EXERCISE - Wherever the string "computer" occurs in a line of these records, report that line.

═════ MATERIALS PROVIDED ═════

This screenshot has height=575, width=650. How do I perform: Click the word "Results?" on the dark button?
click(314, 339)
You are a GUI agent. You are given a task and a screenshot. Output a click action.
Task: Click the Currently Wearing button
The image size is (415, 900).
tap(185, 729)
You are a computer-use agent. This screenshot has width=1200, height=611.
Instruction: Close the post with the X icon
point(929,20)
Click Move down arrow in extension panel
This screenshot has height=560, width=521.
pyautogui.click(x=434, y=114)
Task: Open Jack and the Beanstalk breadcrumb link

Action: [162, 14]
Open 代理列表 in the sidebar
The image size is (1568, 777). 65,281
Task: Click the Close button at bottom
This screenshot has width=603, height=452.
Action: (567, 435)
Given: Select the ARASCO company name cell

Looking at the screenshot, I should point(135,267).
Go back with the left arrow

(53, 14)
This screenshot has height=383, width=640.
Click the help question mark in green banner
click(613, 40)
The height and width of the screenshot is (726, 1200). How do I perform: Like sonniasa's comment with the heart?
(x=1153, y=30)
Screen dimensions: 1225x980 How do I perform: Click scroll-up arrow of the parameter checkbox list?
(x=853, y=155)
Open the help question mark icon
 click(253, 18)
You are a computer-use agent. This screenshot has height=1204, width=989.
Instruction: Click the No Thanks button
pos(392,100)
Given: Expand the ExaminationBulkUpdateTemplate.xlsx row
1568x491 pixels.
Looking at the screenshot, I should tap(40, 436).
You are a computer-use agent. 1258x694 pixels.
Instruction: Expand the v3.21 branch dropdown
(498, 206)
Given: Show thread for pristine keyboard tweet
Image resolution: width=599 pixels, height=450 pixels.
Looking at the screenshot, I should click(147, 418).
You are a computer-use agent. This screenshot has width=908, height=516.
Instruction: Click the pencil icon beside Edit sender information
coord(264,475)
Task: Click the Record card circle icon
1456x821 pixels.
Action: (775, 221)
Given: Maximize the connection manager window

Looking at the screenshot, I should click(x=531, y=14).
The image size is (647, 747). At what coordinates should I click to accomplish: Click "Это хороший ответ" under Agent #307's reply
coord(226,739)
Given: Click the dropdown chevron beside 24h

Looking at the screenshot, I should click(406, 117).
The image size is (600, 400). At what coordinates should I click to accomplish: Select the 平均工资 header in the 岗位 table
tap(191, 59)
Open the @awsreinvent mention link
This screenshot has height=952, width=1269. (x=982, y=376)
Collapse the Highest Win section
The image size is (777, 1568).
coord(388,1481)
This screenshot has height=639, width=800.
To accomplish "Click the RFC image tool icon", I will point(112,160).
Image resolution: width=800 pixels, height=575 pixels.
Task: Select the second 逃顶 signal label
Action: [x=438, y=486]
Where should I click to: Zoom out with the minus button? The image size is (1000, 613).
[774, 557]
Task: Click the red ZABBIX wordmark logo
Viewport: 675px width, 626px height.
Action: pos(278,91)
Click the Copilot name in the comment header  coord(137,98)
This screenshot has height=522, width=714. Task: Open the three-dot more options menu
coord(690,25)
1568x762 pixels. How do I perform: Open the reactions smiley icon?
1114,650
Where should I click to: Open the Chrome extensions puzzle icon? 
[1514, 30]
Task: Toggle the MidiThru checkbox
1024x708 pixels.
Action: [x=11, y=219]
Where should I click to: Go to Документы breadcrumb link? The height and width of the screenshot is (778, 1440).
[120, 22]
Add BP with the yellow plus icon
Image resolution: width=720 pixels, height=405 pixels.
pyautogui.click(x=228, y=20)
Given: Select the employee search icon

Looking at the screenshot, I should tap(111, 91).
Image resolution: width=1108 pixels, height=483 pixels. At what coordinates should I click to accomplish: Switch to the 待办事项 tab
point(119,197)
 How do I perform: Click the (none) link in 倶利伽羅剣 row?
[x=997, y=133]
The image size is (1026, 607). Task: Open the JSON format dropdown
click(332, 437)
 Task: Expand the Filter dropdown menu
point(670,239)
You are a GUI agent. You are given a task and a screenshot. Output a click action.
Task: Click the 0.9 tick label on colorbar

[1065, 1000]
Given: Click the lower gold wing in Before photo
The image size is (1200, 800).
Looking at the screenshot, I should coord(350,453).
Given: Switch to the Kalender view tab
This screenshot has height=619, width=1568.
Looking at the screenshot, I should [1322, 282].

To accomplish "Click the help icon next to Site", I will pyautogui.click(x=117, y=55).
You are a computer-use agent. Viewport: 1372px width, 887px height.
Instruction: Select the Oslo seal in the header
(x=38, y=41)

═════

ANSWER SPACE -
You are a computer-use agent. This screenshot has width=1200, height=611.
You are a computer-use agent. This screenshot has height=1204, width=989.
You are a computer-use agent. 1258x694 pixels.
You are a computer-use agent. This screenshot has width=908, height=516.
You are a computer-use agent. Viewport: 1372px width, 887px height.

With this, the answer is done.